This important collection of essays is the result of the inspiration and insight of two generous and faithful scholars, Melissa Wei-Tsing Inouye and Kate Holbrook. Melissa has an appointment as a senior lecturer at the University of Auckland and is a historian for the Church History Department. Kate, who passed away in 2022, was also a historian, who worked on such important books as The First Fifty Years of Relief Society: Key Documents in Latter-day Saint Women’s History and At the Pulpit: 185 Years of Discourses by Latter-day Saint Women. Together, Melissa and Kate have sought out essays “on the life of the mind and the heart” from Latter-day Saint women scholars throughout the world: the Philippines, Samoa, New Zealand, Peru, Argentina, Nigeria, the People’s Republic of China, and the Seneca and Navajo Nations, as well as the United States.
The book’s title is taken from a verse in the Doctrine and Covenants: “Organize yourselves; prepare every needful thing; and establish a house, even a house of prayer, a house of fasting, a house of faith, a house of learning, a house of glory, a house of order, a house of God” (D&C 88:119). Latter-day Saint women scholars were invited to write about how they negotiate the complexities of faith, scholarship, family, and community suggested by this scripture.

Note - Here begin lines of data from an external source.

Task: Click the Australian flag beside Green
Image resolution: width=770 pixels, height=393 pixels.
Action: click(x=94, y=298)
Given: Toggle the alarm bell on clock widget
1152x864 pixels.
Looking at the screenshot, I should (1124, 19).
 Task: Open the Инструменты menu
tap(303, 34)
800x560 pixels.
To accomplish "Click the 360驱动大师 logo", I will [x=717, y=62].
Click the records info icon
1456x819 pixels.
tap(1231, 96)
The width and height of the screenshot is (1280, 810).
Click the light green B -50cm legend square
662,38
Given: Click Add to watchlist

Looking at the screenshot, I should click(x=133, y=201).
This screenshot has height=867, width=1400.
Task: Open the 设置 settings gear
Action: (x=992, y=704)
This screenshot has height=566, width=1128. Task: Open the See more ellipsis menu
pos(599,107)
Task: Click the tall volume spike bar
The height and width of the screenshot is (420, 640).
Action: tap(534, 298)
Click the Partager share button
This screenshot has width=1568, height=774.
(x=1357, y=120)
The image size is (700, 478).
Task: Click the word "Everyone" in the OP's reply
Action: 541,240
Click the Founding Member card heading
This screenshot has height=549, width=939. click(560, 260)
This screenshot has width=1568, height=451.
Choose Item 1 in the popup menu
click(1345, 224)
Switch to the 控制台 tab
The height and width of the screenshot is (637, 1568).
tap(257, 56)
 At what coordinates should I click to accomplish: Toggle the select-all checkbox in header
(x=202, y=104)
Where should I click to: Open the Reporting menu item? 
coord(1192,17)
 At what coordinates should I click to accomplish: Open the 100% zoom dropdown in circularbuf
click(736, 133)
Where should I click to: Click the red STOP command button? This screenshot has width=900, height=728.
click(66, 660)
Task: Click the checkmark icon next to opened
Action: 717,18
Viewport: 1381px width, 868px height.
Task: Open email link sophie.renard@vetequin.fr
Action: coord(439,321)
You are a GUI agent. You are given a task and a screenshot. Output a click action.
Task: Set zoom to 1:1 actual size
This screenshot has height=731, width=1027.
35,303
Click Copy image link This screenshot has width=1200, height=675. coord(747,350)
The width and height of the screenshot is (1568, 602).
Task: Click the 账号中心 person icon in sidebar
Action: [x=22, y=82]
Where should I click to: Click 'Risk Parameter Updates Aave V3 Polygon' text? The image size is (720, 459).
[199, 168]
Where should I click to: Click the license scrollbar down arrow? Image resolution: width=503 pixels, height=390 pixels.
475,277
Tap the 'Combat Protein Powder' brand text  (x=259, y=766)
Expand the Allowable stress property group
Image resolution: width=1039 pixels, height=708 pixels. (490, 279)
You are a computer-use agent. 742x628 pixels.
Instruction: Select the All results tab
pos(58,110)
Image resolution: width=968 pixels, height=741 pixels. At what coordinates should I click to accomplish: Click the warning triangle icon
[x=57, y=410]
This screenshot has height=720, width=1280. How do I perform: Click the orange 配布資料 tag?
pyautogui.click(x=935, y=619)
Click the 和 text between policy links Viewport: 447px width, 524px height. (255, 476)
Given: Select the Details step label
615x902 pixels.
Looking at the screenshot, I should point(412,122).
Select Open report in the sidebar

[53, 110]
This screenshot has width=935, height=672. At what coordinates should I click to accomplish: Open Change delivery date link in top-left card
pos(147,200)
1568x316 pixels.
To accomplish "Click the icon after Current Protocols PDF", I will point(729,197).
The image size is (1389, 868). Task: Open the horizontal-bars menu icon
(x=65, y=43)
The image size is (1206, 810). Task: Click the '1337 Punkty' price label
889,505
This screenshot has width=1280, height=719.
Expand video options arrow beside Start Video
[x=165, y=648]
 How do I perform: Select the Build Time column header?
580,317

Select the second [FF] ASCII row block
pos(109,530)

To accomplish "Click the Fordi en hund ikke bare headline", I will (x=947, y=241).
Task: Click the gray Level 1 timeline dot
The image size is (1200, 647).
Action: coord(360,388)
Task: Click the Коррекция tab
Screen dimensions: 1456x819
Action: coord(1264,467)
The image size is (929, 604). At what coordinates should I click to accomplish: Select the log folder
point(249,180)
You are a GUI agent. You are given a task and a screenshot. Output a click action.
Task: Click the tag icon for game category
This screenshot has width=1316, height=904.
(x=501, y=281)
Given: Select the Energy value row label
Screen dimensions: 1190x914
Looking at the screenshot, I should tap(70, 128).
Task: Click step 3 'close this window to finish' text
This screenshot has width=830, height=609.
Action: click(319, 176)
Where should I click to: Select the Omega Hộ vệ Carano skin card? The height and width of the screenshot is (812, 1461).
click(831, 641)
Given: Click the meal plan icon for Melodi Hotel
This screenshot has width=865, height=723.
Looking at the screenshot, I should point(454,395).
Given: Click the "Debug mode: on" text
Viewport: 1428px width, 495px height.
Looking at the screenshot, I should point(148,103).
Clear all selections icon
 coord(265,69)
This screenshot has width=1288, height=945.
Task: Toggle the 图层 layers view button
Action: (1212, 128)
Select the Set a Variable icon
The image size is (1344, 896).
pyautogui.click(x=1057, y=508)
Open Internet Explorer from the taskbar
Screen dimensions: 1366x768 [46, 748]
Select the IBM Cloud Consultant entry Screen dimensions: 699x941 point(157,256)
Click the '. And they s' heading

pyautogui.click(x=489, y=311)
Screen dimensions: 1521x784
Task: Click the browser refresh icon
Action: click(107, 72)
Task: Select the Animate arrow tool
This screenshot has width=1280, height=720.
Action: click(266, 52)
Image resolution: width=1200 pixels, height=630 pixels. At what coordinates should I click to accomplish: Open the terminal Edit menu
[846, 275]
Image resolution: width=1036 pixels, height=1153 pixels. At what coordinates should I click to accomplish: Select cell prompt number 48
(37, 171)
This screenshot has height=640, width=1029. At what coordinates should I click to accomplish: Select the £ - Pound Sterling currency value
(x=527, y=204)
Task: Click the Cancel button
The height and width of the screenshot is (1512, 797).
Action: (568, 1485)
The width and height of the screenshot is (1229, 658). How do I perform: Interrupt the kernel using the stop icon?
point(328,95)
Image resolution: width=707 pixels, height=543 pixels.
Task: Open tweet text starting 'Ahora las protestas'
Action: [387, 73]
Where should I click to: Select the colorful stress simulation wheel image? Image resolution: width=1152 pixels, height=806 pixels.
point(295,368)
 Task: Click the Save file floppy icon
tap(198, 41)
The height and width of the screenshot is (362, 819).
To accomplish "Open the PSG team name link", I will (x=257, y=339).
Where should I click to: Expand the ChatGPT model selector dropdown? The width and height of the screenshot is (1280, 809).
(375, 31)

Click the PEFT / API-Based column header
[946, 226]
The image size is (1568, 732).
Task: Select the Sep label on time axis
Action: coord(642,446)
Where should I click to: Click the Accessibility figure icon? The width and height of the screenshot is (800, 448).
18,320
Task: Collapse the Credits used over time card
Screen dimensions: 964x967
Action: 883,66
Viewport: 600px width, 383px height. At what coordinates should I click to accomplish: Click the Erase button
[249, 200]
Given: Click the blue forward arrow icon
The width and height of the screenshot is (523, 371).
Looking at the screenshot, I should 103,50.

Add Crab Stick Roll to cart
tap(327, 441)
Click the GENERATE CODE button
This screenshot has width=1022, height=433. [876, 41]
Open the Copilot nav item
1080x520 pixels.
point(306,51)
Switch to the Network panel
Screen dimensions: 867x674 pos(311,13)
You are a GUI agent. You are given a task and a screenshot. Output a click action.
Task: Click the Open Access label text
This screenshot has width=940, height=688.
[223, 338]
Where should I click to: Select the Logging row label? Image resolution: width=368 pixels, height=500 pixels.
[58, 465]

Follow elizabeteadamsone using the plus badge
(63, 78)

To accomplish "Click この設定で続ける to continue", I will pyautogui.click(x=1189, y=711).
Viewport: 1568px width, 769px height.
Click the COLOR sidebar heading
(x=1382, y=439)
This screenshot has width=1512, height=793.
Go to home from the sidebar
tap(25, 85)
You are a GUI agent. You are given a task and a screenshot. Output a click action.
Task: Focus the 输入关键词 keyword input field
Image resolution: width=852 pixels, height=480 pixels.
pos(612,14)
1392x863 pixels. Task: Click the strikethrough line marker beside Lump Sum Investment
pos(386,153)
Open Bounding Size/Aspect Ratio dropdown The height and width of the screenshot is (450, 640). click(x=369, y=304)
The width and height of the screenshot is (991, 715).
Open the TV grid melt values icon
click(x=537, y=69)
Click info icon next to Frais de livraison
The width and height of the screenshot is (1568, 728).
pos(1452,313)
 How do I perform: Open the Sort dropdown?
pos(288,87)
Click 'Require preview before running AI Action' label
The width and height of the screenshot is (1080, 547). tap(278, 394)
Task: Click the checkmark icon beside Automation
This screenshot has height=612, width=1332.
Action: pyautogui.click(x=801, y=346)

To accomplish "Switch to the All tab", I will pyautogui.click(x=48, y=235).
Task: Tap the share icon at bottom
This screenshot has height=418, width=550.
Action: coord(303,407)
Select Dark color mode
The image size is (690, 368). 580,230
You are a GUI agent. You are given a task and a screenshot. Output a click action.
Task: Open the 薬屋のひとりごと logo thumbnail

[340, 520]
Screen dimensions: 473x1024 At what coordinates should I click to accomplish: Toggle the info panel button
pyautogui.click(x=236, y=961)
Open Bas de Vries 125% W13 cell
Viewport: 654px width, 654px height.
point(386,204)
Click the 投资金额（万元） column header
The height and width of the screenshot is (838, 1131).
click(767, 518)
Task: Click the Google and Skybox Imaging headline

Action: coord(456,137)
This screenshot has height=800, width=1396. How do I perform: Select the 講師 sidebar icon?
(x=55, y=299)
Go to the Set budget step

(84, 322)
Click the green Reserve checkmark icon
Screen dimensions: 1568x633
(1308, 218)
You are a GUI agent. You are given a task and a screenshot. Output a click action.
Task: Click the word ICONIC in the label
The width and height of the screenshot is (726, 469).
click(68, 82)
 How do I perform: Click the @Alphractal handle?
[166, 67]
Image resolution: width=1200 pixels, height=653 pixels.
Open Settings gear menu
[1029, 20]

The twenty-three writers represent the disciplines of medicine, history, university administration, music, theology, science, law, international relations, education, business, literature, and mathematics. One of the strengths of the collection is that the reader can learn so much about so many topics, as each writer considers how her faith in the gospel increased her understanding of her discipline, and how her discipline increased her understanding of the gospel. Learning by both study and faith has helped these scholars to better negotiate our imperfect and sometimes judgmental world.
Many of the writers describe their early lives and explain how they were led to their professions. They discuss influential mentors who helped them make choices that determined the direction of their lives. Almost all of them faced some kind of adversity they were able to overcome with faith and by focusing on principles of the gospel. In explaining the work they do, they also discuss how they depend on spiritual help. For example, many were led to change the direction of their research or to find answers to research questions through prayer and by trusting the inspiration they received.
It is difficult to summarize the contributions of such a diverse collection because each essay offers much food for thought. Each reader will have personal favorites. The major gift Melissa and Kate have given the Latter-day Saint community in compiling and editing this fine collection is to show the growing contributions of LDS women throughout the world and to provide examples of how these women combine faith and scholarship in their personal and professional lives.